So every interaction you have is subconsciously you're thinking in your mind that this is a negative interaction and the white people are doing something uh against me, even if they're not doing nothing against you.
The fact that white people are succeeding is an affront to black people when you grow up generically.
Not every black person is like this.
I mean, generally speaking, this is how black people feel.
So I'm not shocked that we don't see backlash.
I'm not shocked that people get on TV and try to make excuses for this guy.
They they they've been telling us for decades, and especially in like the 2010s with wokeness, DEI, that there's this plague of white supremacy in the country.
It's in it's entrenching the ideas that that you just explained.
And so, you know, Viva Fry the other day was saying, you've got this guy who's clearly schizophrenic or mentally ill, whatever it is that's going on.
And then for a decade, he's told by the corporate press, by the media, that he's being hunted on a daily basis by white people, and this is what you get.
So it's like everything you just said, but then you add on this tenfold attack by the media, and it seems like you are going to get more attacks like this.
And you know, now there's a conversation popping up around interracial violence, where you know, Will Kane talked about it, uh, Matt Walsh is talking about it.
I'm curious your thoughts on this as part of the conversation that black on what black on white violence is 26 times higher than white on black violence.
Do you think that's because of these narratives and that feeling you described?
When you when you were raised to view white people from the lens of a people who created slavery, which is how most people are receiving this information about slavery, and they're evil and they're conquerors all over the country, all over the world.
They conquered Native Americans.
These are evil, evil white people.
And what did they do to our ancestors?
They hung them from trees, they mutilated them.
Jim Crow.
When this is punched into your brain, and then every time you get pulled over by a white cop and you black, they just gun you down like an animal.
You feel oppressed, you feel angry, you feel vengeful, and it's all a lie.
But what happens is that vengeance and that that hatred and somewhat fear causes you to be extra aggressive towards white people.
I remember when I was younger, and I felt like black people were better than white people, and I felt like white people were inferior.
And I looked at white men as cowards, and I would love an opportunity to put my hands on a white guy if I had the opportunity to, because my mind was caught up on what this is what y'all didn't did to my people all these years.
When a white, when a bad thing would happen to a white person, I used to feel like, why do we care?
And like this is what happens, and this is why we see the numbers the way we do.
In part, the other part of it is culture of violence amongst black people.
Because one of the reasons why I felt like I was stronger, better, and and and you know, most black people think we'll just dust these white boys off, and they they're nowhere near as strong and and violent as we are.
And that's because in part is true.
A lot of us grew up in traumatic households, grew up with doubt of father, with anger issues, not understanding how to handle our emotions, in some cases getting abused.

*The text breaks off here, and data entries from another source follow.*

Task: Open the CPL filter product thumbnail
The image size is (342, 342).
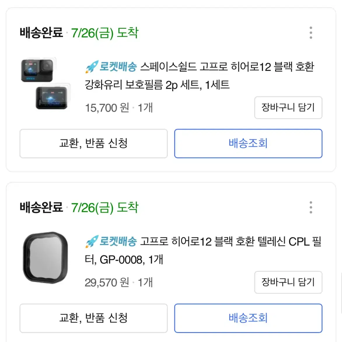Action: click(45, 258)
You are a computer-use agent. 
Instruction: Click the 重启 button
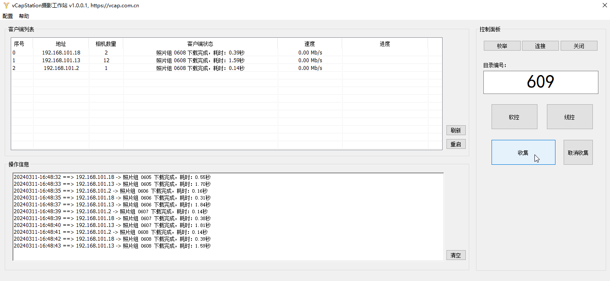[x=455, y=144]
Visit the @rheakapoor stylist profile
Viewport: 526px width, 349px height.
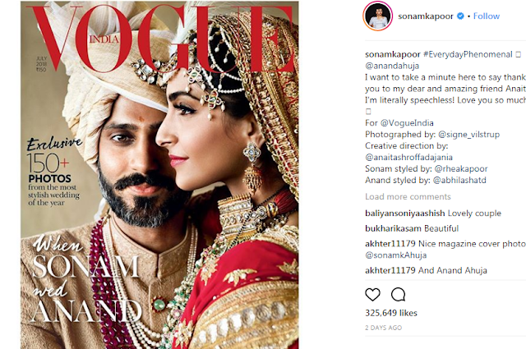click(x=461, y=168)
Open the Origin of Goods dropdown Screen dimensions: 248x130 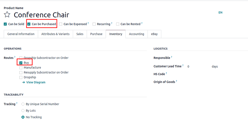[x=207, y=82]
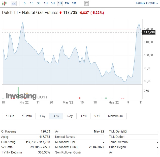Show the 1 Hafta time range
The width and height of the screenshot is (160, 157).
[27, 116]
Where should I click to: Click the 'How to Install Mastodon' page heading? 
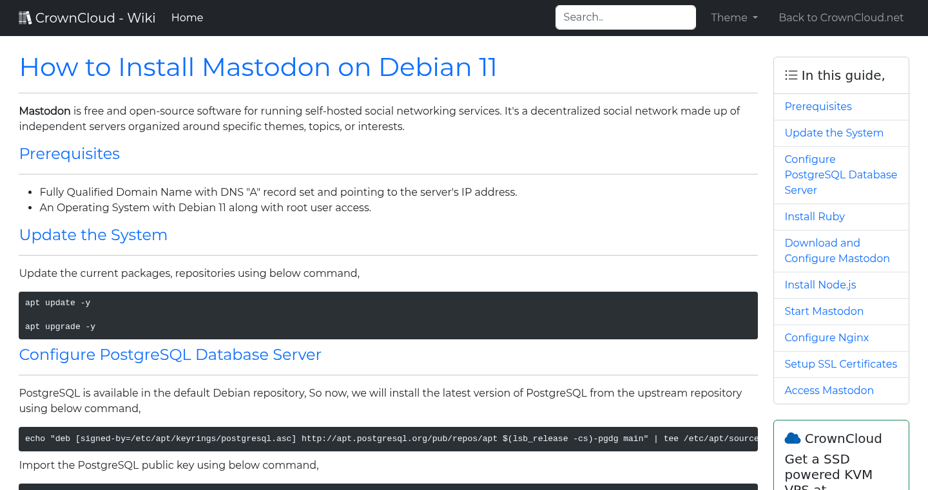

Because when I was growing up, they you get beat with switches and extension cords and all kinds of other stuff that stems from these poor black neighborhoods.
So you grow up with aggressiveness and violence, and therefore, you know, when the rubber hit the road, you see what happened where they knocked a woman out, it's stomping the white people out in the middle of the street.
And and Tim, this is just black violence against white, black on black is even worse.
If you go to my Instagram story right now, I show two videos of young black men just gunning each other down in the middle of the street, broad daylight.
I mean, no mask, no, they're not even really running away from the crime, walking up on a brother and just unloading on him.
It was one situation, and I think it was in Chicago, kid riding his bike, and they call it his ops.
They jump out of cars by four or five of them.
They all gunning them down with fully automatic weapons.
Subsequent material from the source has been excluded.